Despite positive reviews from the EPA and European Food Safety Authority, Bisphenol A (BPA), a synthetic compound used to line canned goods and other consumer products, was added to the Proposition 65 list on May 11, 2015, as a chemical known to cause reproductive toxicity.  Effective May 11, 2016, private enforcers may bring lawsuits to force warnings on products for exposures to BPA.  No warning is required if a company can show that the exposure is below the regulatory safe harbor, also known as the Maximum Allowable Dose Level (MADL), but this defense is difficult in practice because the law places the burden on defendants to demonstrate de minimis exposure, whereas private enforcers need only show the presence of BPA in a product to bring a lawsuit.

In response to the listing, several industry groups met with the California Office of Environmental Health Hazard Assessment (OEHHA) regarding the potential negative impacts the listing would have on businesses and consumers, especially if the listing was enforced absent the adoption of a safe harbor MADL for BPA.  Brushing aside these concerns, OEHHA will allow enforcement of the listing. 

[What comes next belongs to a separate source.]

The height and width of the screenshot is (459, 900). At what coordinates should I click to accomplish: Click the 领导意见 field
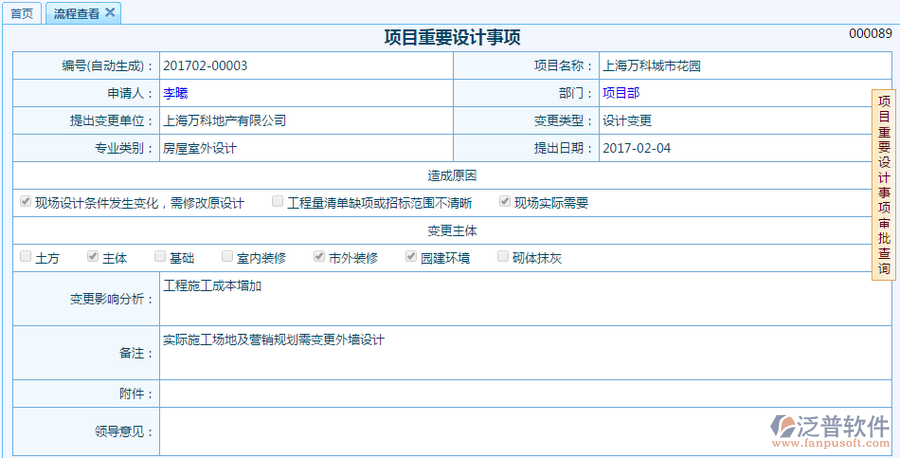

OEHHA did recently announce two new regulatory measures, one an “emergency regulation” to take effect immediately, relating to the BPA listing, but neither serve to alleviate the concerns raised by various industries:

  1. OEHHA has issued a notice of emergency regulation to allow temporary use of a standard point-of-sale warning signs for BPA exposure from canned and bottled foods and beverages, but no other products.The provision, if adopted, would expressly deem manufacturers or distributors of such products to be in compliance if they provide a specified notice to retailers, as well as providing the retail seller, at no cost, a sufficient number of point-of-sale warning signs, which must meet certain specifications.  The emergency regulation would expire after 180 days.
  2. OEHHA has issued a notice of proposed rulemaking to set an MADL for BPA of 3 micrograms per day for dermal exposure from “solid materials.”OEHHA relied primarily on animal studies that reported a subcutaneous “lowest observed effect level” of 0.05 milligrams per kilogram body weight per day.  Yet, the data relied upon by OEHHA has recently been called into question because they did not report a No Observable Effect Level (NOEL), which the statute calls for, nor did they consider differing exposure pathways.  

Interested parties must provide written comments relating to the emergency regulation to OEHHA immediately.  Parties who wish to provide public comment on the dermal BPA MADL proposal must submit them by April 29, 2016.